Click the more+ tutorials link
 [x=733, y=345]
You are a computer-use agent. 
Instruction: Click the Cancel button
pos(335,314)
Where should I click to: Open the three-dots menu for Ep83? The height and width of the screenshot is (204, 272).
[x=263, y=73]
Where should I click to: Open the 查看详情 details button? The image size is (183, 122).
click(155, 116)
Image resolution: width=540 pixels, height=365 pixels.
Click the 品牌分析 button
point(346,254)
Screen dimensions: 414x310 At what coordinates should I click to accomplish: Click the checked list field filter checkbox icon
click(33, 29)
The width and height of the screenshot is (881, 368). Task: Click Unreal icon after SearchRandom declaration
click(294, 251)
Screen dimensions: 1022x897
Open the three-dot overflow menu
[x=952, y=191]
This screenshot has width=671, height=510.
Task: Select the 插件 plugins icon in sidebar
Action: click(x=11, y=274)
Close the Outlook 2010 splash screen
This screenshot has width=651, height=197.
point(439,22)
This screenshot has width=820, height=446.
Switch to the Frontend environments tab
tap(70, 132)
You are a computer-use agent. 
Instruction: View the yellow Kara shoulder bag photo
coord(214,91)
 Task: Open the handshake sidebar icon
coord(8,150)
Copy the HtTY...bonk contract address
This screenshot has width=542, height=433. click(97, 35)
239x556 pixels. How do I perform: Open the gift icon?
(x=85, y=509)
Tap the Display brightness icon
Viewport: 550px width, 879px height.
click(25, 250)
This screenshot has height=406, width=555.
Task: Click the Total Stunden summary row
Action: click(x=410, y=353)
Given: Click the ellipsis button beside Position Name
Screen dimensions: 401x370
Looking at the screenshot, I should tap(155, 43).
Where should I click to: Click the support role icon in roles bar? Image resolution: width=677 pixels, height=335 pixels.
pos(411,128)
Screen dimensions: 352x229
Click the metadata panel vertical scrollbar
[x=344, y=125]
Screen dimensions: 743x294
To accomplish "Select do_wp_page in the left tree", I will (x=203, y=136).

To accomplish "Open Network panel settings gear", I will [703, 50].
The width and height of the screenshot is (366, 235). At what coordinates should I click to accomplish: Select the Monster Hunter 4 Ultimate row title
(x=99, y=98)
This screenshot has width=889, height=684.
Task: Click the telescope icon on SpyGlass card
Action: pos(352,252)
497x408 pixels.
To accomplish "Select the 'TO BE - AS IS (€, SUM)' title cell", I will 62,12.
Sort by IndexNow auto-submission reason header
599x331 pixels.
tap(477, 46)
__________________________________________________
All of the records above should be repeated exactly.

Click the more+ tutorials link
 [x=733, y=345]
You are a computer-use agent. 
Instruction: Click the Cancel button
pos(335,314)
Where should I click to: Open the three-dots menu for Ep83? The height and width of the screenshot is (204, 272).
[x=263, y=73]
Where should I click to: Open the 查看详情 details button? The image size is (183, 122).
click(155, 116)
Image resolution: width=540 pixels, height=365 pixels.
Click the 品牌分析 button
point(346,254)
Screen dimensions: 414x310 At what coordinates should I click to accomplish: Click the checked list field filter checkbox icon
click(33, 29)
The width and height of the screenshot is (881, 368). Task: Click Unreal icon after SearchRandom declaration
click(294, 251)
Screen dimensions: 1022x897
Open the three-dot overflow menu
[x=952, y=191]
This screenshot has width=671, height=510.
Task: Select the 插件 plugins icon in sidebar
Action: click(x=11, y=274)
Close the Outlook 2010 splash screen
This screenshot has width=651, height=197.
point(439,22)
This screenshot has width=820, height=446.
Switch to the Frontend environments tab
tap(70, 132)
You are a computer-use agent. 
Instruction: View the yellow Kara shoulder bag photo
coord(214,91)
 Task: Open the handshake sidebar icon
coord(8,150)
Copy the HtTY...bonk contract address
This screenshot has width=542, height=433. click(97, 35)
239x556 pixels. How do I perform: Open the gift icon?
(x=85, y=509)
Tap the Display brightness icon
Viewport: 550px width, 879px height.
click(25, 250)
This screenshot has height=406, width=555.
Task: Click the Total Stunden summary row
Action: click(x=410, y=353)
Given: Click the ellipsis button beside Position Name
Screen dimensions: 401x370
Looking at the screenshot, I should tap(155, 43).
Where should I click to: Click the support role icon in roles bar? Image resolution: width=677 pixels, height=335 pixels.
pos(411,128)
Screen dimensions: 352x229
Click the metadata panel vertical scrollbar
[x=344, y=125]
Screen dimensions: 743x294
To accomplish "Select do_wp_page in the left tree", I will (x=203, y=136).

To accomplish "Open Network panel settings gear", I will [703, 50].
The width and height of the screenshot is (366, 235). At what coordinates should I click to accomplish: Select the Monster Hunter 4 Ultimate row title
(x=99, y=98)
This screenshot has width=889, height=684.
Task: Click the telescope icon on SpyGlass card
Action: pos(352,252)
497x408 pixels.
To accomplish "Select the 'TO BE - AS IS (€, SUM)' title cell", I will 62,12.
Sort by IndexNow auto-submission reason header
599x331 pixels.
tap(477, 46)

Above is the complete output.